[Texte de lecture]:
==================================================
Participez aux débats sur l'énergie de demain
 - Professeur honoraire au CNAM

Auteur
Professeur au Conservatoire national des Arts et Métiers, Jacques Foos a tenu la chaire de "rayonnements, isotopes et applications", de 1983 à 2008, formant ainsi plusieurs centaines d'ingénieurs...

Débat - La France ne se laisse-t-elle pas trop bercer par les "chants d'éoliennes" ?


mardi 11 mars 2008

Le Pr Jacques Foos, directeur du laboratoire de sciences nucléaires et président du pôle "environnement" du CNAM, fait ici un bilan "qualité/prix"de l'énergie éolienne, à un moment où la polémique enfle sur cette énergie renouvelable en pleine expansion.


default textLe plus grand parc éolien français vient d’être inauguré à Fruges dans le Nord. Au total 70 machines pour une puissance installée de 140 MW. Sur la côte Ouest du Cotentin, un projet de 20 éoliennes pour 80 MW installés est à l’étude. Rien que pour le département de la Somme, 140 communes ont déposé un permis de construire pour plus de 1 000 éoliennes sur leur territoire
Un tel engouement mérite de s’interroger sur cette source d’énergie et de faire, comme pour les autres sources, un bilan « qualité/prix ».
==================================================
[Ensemble d'enregistrements]:

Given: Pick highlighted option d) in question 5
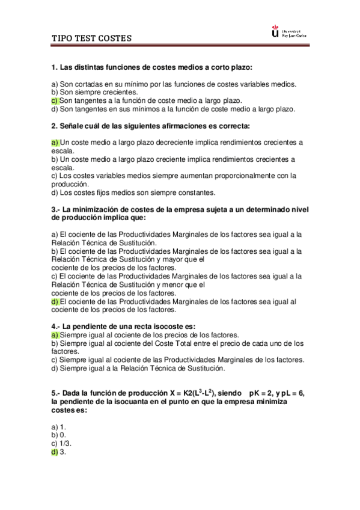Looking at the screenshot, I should [x=55, y=452].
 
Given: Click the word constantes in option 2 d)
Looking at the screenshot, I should [x=194, y=192].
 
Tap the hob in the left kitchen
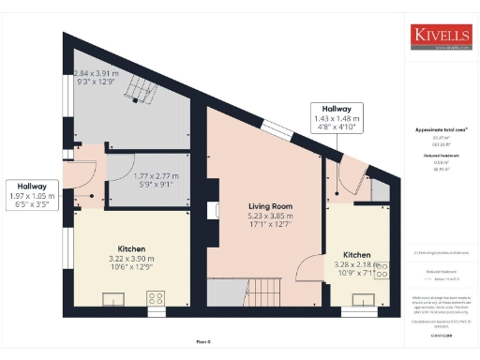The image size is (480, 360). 155,298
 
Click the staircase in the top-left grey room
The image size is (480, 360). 141,90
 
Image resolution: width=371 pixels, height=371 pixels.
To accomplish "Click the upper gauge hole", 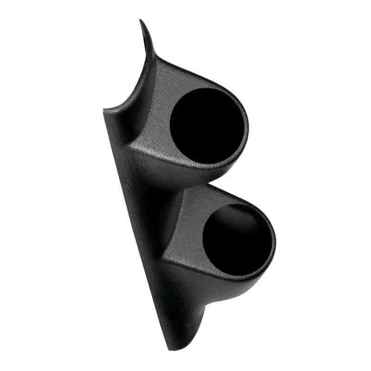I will (x=206, y=125).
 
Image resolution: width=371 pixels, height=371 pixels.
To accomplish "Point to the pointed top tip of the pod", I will (x=141, y=21).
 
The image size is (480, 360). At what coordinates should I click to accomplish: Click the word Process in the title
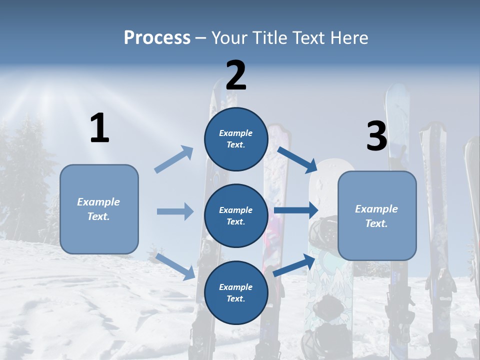pos(157,38)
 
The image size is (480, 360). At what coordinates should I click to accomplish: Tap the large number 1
pos(99,128)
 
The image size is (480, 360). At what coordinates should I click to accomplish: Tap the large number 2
pos(236,76)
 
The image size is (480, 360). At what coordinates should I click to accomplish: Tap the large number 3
pos(376,136)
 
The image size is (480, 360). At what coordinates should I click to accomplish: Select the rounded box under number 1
pos(99,209)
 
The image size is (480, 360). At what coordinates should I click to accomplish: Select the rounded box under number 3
pos(377,216)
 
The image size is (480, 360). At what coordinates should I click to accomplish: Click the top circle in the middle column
pos(236,139)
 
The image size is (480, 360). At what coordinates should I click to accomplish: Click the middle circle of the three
pos(236,216)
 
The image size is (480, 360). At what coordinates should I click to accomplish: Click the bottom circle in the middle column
pos(236,292)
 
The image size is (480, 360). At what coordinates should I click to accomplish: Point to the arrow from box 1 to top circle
pos(174,159)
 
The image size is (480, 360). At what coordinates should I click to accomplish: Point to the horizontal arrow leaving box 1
pos(174,212)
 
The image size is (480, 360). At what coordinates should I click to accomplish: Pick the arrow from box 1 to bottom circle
pos(176,266)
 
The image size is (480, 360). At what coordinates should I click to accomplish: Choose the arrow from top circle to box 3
pos(297,158)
==================================================
[Consigne]:
Dans le texte de lecture sur l'énergie éolienne, pourquoi l'auteur juge-t-il nécessaire de faire un bilan « qualité/prix » de cette source d'énergie ? Répondez en une à trois phrases.

[Réponse]:
L'auteur juge ce bilan nécessaire en raison de l'engouement pour l'éolien. Cet engouement se voit dans l'inauguration à Fruges du plus grand parc éolien français (70 machines, 140 MW), dans le projet de 20 éoliennes pour 80 MW dans le Cotentin et dans les permis de construire déposés par 140 communes de la Somme pour plus de 1 000 éoliennes. Le texte précise aussi que ce bilan intervient alors que la polémique enfle sur cette énergie en pleine expansion.